En pleno 2021, con un cine popular copado por superhéroes y franquicias, Spielberg toma una decisión que puede parecer reaccionaria y la convierte en revolucionaria: rehacer Amor sin barreras, digna representante del viejo Hollywood, utilizando el lenguaje del cine clásico, pero revitalizado. Desde la primera escena del film se instala esa sensación confusa de estar viendo algo viejo que resulta completamente nuevo. En esta Amor sin barreras los personajes cantan, bailan y actúan como en un musical clásico; mientras que los decorados destilan una realidad mágica, recreando aquella Nueva York que existió en la pantalla como un reflejo mitologizado de la ciudad.
Spielberg no copia a la película de Robert Wise y Jerome Robbins: la homenajea y le imprime su marca, sin renegar de la expresa artificialidad del género. La adaptación que Tony Kushner hizo de la obra de Arthur Laurents ofrece una nueva perspectiva sobre el material original, que actualizaba a Romeo y Julieta a fines de los 50. En la nueva versión no se trata de traer la historia al presente, sino de hacer una relectura de ese pasado de mediados del siglo XX. Un barrio y una ciudad en plena transformación, los conflictos raciales entre sus habitantes latinos y los hijos de inmigrantes europeos que se consideran los verdaderos norteamericanos, la forma en la que la policía trata a unos y a otros, el problema de la vivienda que se va encareciendo y expulsando a parte de la población; son todos temas que estaban presentes en el original, pero aquí se los representa de una manera que implica una reflexión sobre su persistencia y la imposibilidad, al menos hasta ahora, de superarlos.
Si por esta razón la flamante Amor sin barreras se ve como novedosa, en su clasicismo formal está la magia y belleza del viejo Hollywood. El sobresaliente trabajo del director de fotografía Janusz Kaminski (habitual colaborador de Spielberg), en sintonía con el diseño de producción de Adam Stockhausen, recuerda el esplendor que puede alcanzar una película de Hollywood, una carencia de los últimos estrenos más populares.
El montaje a cargo de Sarah Broshar y Michael Kahn es un prodigio de ritmo, una edición pensada como una composición musical en sí misma, punteada por las acciones de los personajes y por las melodías de las inoxidables canciones de Leonard Bernstein y el recientemente fallecido Stephen Sondheim.
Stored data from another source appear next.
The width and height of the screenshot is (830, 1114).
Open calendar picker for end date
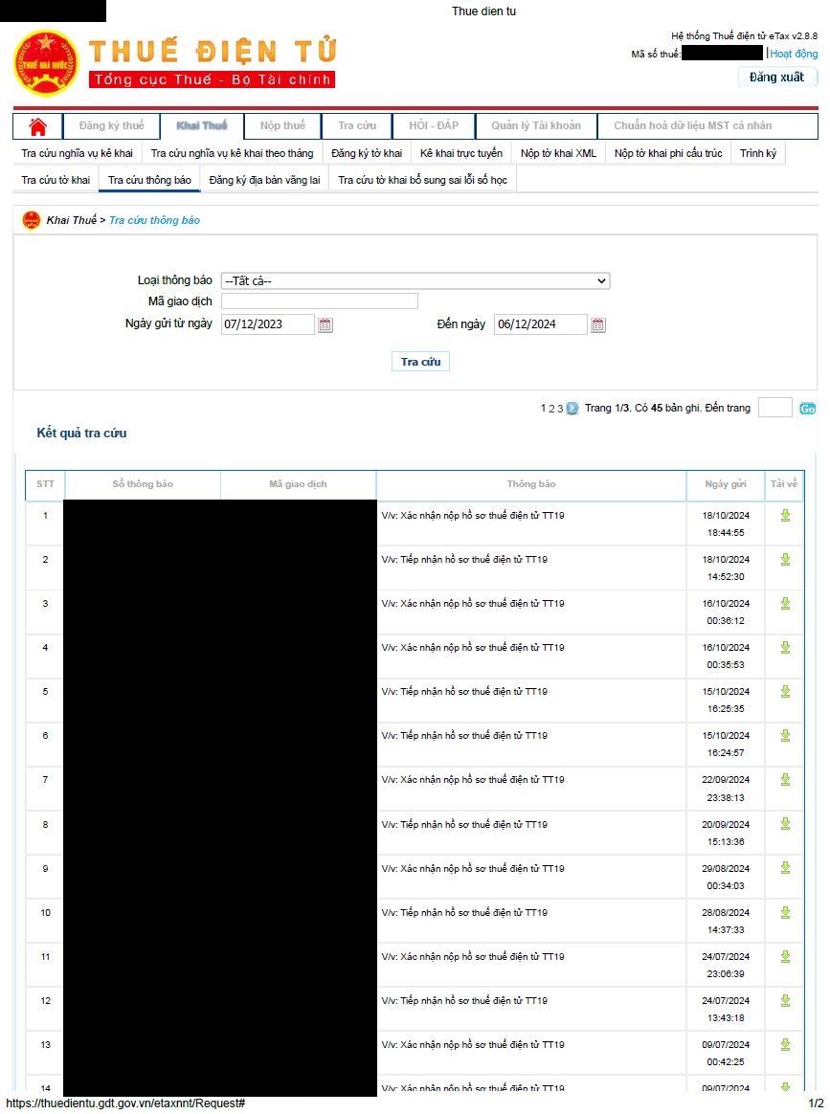click(x=598, y=325)
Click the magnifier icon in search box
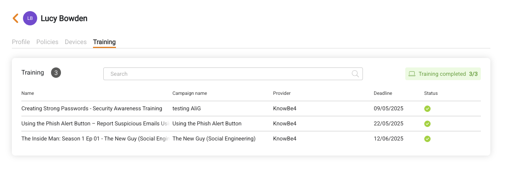 point(355,74)
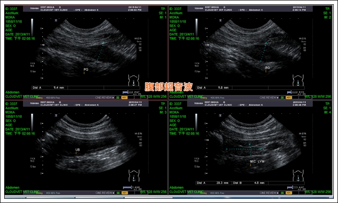This screenshot has height=203, width=338.
Task: Click the UB annotation in bottom-left image
Action: point(77,150)
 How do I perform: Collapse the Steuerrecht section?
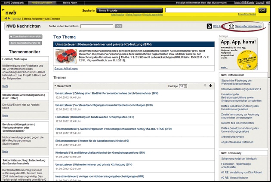[x=55, y=86]
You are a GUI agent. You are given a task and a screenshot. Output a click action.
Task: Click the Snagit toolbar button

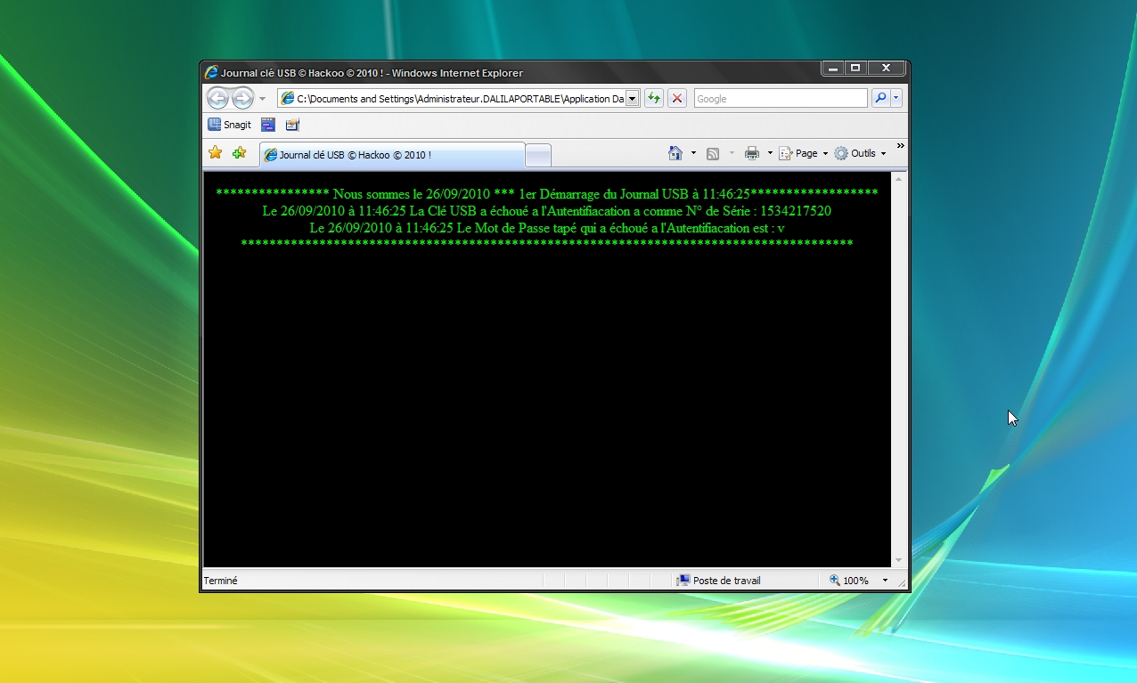[x=230, y=125]
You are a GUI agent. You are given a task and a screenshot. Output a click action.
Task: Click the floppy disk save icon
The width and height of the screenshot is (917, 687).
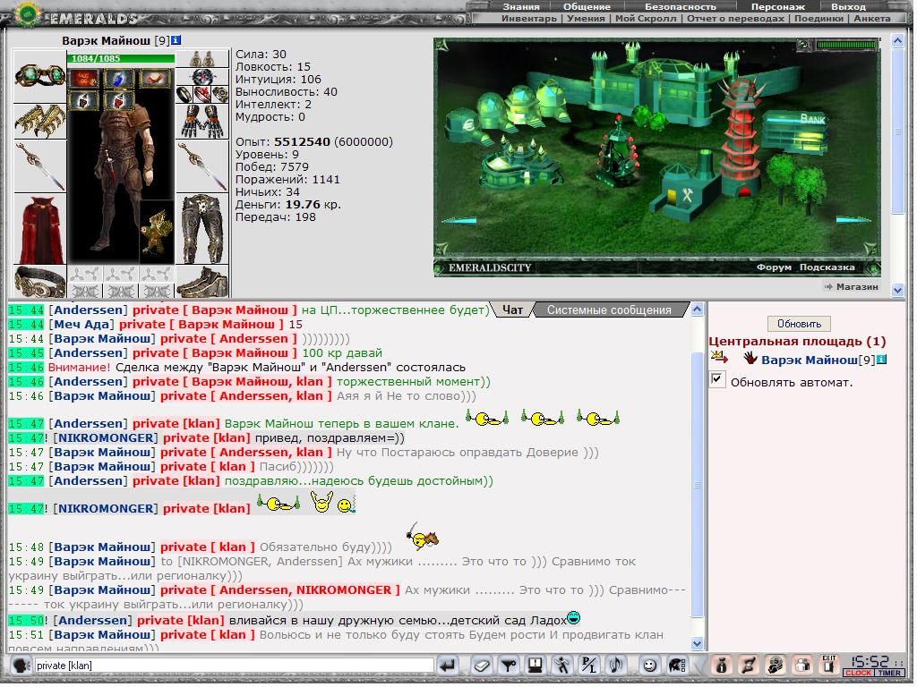pos(535,666)
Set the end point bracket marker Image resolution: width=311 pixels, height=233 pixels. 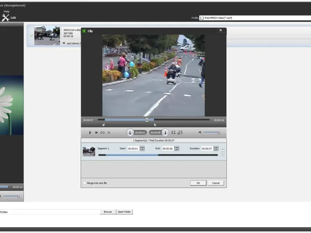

Aunque su talento está más que probado, sorprende la capacidad de Spielberg para crear números musicales inolvidables, dándoles una vuelta de tuerca a algunos como “I Feel Pretty”, que cobra otro sentido y vuelo en esta versión; y “Gee, Officer Krupke”, que adquiere mayor profundidad y comicidad. Los cambios de “Somewhere” le dan una utilidad narrativa renovada y gran emotividad.
La elección de incluir actores con raíces latinas y diálogos en castellano son otras formas de actualización de uno de los aspectos más criticados de la película de 1961. La debutante Rachel Zegler hace un trabajo impecable como María, el rol que tuvo Natalie Wood en el film original, mientras que Ansel Elgort, el único nombre reconocido entre los actores principales, demuestra talento musical pero ofrece una interpretación un tanto apagada. La urgencia del amor entre los protagonistas no consigue expresarse de forma tal que ciertos giros de la trama shakespereana convenzan al espectador, algo que tampoco sucedía en la original. Aún así, la enorme potencia expresiva del film barre con todos estos reparos.
Los jóvenes enamorados quedan opacados por las arrolladoras actuaciones de Ariana DeBose como Anita, David Alvarez como Bernardo y, en especial, Mike Faist, quien profundiza la figura trágica de Riff, el líder de los Jets. En un mundo cinematográfico más justo los tres tendrían destino de estrellas. Rita Moreno, quien supo robarse el foco en el film original (y ganar un Oscar), lo hace de nuevo, con un personaje icónico, que cierra el círculo de su ilustre carrera.